Meles Zenawi is gone but business is as usual
Sweden's Foreign Minister Carl Bildt, who was surrounded with so much controversies about his past ties with Lundin Oil- a company Persson and Schbbiye went to investigate about its involvement in Ogaden region of Ethiopia,  told last weekend the Swedish National TV "We Should leave this behind us": when asked to comment on Johan Persson's father's remark about his almost snail-like move with regard to the release of his fellow countrymen. Persson's father frustration is not random as far as the failure of "silent diplomacy" you claimed that resulted Persson and Schbbiye's release; Martin's wife Linnea told me last year that it really frustrated her.  Sir, I'm still confused whether your remark was a damage control for your political career or a PR stunt for a regime which lost its credibility with the revelation of Persson and Schibbye's original footage about their horrendous and badly directed capture in Ogaden.  Most of the world leaders including you, almost ran out of adjectives in praising Meles Zenawi when you heard about his death last August; the death that was shrouded in so much secrecy and conflicting reports by TPLF for almost three months. I wish I knew how Persson and Schbbiye felt when they heard about his death and a ”bigger than life” picture painted about him by the world, about the person who had the audacity to falsely accuse them as “errand boys” of terrorists while he was hosted next door in Norway last year. Ironically, the two Swedish journalists freed from Ethiopia gave their first ever press conference exactly on one year anniversary since the arrest of this year's PEN-winning dissident blogger Eskinder Nega who was sentenced to 18 years in prison last July and remained in Kality prison along with other fellow six Ethiopian and Eritrean journalists, as well as over a hundred political prisoners. According to one of Ethiopia's remaining “private” weeklies, a Muslim activist was sentenced to one year in prison last Thursday (September 13, 2012) after the court found him guilty of fomenting dissension, instigating hatred, or stirring up acts of violence or political, racial or religious disturbances and rumour-mongering through his cell phone. It doesn't get better, does it?
Finally, let me leave you with this concluding remark: I think Martin Schbbiye, Johan Persson, their families and loved ones as well as Sweden deserve an apology from Ethiopians at home and abroad for what these two courageous and young professionals went through during the last 14 months. I hope that they both started getting accustomed to their hard-won freedom, and that I meet them personally to hear about their life pre- and post Kality.
◆ ◆ ◆ ◆ ◆
**AIM A**
Retype the part of the Meles Zenawi text between "Finally, let me" and "and post Kality.", inclusive.
The records bear no relation to the text about Meles Zenawi.
◆ ◆ ◆ ◆ ◆
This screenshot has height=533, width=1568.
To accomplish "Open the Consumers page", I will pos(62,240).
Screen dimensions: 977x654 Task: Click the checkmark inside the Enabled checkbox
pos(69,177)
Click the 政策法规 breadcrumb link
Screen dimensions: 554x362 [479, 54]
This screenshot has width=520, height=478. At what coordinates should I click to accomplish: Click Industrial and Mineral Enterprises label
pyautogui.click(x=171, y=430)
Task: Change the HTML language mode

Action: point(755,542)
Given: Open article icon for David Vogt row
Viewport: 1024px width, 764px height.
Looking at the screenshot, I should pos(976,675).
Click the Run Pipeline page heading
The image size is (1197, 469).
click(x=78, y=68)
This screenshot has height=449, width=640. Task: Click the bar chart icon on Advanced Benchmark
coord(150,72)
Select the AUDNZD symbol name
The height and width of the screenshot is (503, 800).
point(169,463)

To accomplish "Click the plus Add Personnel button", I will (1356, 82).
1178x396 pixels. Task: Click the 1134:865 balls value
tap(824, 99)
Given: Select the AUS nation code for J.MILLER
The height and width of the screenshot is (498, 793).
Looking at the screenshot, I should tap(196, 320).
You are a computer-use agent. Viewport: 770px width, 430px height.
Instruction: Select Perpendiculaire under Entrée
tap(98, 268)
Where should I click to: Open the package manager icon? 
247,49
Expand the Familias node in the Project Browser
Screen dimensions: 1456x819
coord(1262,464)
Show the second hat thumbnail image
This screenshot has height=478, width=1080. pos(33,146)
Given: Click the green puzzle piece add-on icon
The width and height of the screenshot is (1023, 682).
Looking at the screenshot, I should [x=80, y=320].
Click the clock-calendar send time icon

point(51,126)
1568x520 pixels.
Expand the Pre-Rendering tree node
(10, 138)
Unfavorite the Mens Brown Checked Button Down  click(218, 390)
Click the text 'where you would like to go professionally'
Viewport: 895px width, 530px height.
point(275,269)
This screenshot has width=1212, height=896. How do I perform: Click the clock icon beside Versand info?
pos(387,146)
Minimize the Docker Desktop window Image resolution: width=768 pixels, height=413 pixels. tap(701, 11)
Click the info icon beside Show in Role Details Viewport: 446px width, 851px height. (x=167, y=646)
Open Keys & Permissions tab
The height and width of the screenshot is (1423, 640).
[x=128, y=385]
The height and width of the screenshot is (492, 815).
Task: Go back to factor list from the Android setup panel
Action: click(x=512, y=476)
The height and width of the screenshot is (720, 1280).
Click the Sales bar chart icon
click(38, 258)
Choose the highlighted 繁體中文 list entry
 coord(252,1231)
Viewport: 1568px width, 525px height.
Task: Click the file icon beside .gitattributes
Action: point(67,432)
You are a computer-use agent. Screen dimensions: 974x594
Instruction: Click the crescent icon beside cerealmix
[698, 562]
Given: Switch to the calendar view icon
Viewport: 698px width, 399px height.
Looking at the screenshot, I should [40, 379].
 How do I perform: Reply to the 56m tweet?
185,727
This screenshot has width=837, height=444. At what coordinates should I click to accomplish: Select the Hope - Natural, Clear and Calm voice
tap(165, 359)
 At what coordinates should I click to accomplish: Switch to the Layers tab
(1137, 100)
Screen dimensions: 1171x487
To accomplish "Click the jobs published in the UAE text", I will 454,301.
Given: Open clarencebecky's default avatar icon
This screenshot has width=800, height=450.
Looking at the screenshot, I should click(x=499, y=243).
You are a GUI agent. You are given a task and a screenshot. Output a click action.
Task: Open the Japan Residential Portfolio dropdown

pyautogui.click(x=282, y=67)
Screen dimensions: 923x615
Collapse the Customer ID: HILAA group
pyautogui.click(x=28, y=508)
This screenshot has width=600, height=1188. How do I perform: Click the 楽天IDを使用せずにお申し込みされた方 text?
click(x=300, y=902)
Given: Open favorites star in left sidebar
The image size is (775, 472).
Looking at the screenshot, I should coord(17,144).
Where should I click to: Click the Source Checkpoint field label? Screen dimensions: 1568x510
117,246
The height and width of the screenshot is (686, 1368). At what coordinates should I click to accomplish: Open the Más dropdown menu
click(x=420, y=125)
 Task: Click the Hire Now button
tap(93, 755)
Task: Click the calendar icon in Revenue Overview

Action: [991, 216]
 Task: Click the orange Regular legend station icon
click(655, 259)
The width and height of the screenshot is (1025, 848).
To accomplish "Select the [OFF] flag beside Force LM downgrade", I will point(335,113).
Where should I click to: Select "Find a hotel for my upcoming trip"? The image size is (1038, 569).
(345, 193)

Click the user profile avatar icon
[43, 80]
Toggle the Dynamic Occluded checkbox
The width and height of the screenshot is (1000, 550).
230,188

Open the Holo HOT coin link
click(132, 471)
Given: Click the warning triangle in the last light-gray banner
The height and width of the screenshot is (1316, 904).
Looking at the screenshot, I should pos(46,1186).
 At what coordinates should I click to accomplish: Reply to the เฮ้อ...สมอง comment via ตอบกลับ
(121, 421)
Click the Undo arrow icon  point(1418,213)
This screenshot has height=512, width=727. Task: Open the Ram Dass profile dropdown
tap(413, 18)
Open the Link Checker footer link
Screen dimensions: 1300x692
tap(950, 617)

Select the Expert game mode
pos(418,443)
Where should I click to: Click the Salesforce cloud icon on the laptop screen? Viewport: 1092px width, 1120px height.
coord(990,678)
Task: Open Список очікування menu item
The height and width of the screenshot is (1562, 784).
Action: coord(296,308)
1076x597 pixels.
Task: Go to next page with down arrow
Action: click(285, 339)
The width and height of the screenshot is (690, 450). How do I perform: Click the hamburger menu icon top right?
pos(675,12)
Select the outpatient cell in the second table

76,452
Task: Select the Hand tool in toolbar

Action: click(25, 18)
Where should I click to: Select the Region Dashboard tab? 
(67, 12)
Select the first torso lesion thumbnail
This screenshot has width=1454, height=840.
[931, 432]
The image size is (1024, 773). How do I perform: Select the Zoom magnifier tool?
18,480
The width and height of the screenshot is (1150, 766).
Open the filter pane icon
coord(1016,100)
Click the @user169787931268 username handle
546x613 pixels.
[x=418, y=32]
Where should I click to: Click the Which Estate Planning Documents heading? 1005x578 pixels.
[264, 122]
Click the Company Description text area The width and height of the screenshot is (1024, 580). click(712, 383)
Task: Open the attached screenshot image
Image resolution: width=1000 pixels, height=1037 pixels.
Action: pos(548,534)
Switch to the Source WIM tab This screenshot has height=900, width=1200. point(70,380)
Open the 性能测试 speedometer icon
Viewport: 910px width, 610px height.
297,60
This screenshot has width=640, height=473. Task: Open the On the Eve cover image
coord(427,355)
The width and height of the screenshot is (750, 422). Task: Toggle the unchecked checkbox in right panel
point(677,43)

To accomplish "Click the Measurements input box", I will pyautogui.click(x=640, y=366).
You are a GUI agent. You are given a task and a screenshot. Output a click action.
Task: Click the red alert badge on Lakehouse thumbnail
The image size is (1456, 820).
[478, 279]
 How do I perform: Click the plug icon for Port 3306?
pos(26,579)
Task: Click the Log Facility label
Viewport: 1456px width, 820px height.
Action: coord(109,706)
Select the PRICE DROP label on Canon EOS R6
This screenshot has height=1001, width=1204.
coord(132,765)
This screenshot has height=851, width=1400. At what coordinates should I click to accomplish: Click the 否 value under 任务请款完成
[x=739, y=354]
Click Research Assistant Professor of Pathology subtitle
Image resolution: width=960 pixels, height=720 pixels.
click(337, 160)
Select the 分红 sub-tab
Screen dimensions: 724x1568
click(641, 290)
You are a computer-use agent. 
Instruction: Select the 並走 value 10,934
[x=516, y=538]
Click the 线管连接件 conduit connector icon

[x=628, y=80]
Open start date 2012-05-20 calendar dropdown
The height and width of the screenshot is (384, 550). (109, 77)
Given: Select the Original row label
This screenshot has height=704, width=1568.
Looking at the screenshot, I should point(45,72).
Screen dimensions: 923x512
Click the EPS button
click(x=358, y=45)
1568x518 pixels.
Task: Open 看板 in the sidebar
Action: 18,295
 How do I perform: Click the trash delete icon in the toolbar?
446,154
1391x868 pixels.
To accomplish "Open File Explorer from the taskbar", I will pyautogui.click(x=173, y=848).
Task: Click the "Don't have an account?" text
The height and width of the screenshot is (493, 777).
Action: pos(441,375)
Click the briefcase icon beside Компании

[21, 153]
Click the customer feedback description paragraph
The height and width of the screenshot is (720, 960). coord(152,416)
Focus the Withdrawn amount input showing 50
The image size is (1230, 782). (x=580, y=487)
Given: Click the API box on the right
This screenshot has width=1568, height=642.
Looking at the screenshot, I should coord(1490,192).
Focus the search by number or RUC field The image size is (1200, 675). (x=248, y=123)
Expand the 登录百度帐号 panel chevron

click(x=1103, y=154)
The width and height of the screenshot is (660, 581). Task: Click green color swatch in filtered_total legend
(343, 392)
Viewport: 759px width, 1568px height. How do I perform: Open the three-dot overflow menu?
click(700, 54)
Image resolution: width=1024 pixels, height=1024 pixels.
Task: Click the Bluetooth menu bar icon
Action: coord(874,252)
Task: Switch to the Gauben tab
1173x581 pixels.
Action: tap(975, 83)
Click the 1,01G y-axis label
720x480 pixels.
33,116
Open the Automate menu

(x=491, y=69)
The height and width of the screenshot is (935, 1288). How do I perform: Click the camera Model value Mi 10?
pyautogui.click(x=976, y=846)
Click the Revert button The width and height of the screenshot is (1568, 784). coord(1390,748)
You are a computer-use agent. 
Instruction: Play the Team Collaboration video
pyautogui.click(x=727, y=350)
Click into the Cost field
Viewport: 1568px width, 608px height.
◆ ◆ ◆ ◆ ◆
**AIM B**
Lay out the lines of the records between the lines holding "Where should I click to: Select the" and "coord(1016,100)", inclusive, as a JSON list of strings with one string per line. Leave out blank lines and include no other lines.

**TASK OUTPUT A**
Finally, let me leave you with this concluding remark: I think Martin Schbbiye, Johan Persson, their families and loved ones as well as Sweden deserve an apology from Ethiopians at home and abroad for what these two courageous and young professionals went through during the last 14 months. I hope that they both started getting accustomed to their hard-won freedom, and that I meet them personally to hear about their life pre- and post Kality.

**TASK OUTPUT B**
[
  "Where should I click to: Select the Region Dashboard tab? ",
  "(67, 12)",
  "Select the first torso lesion thumbnail",
  "This screenshot has width=1454, height=840.",
  "[931, 432]",
  "The image size is (1024, 773). How do I perform: Select the Zoom magnifier tool?",
  "18,480",
  "The width and height of the screenshot is (1150, 766).",
  "Open the filter pane icon",
  "coord(1016,100)"
]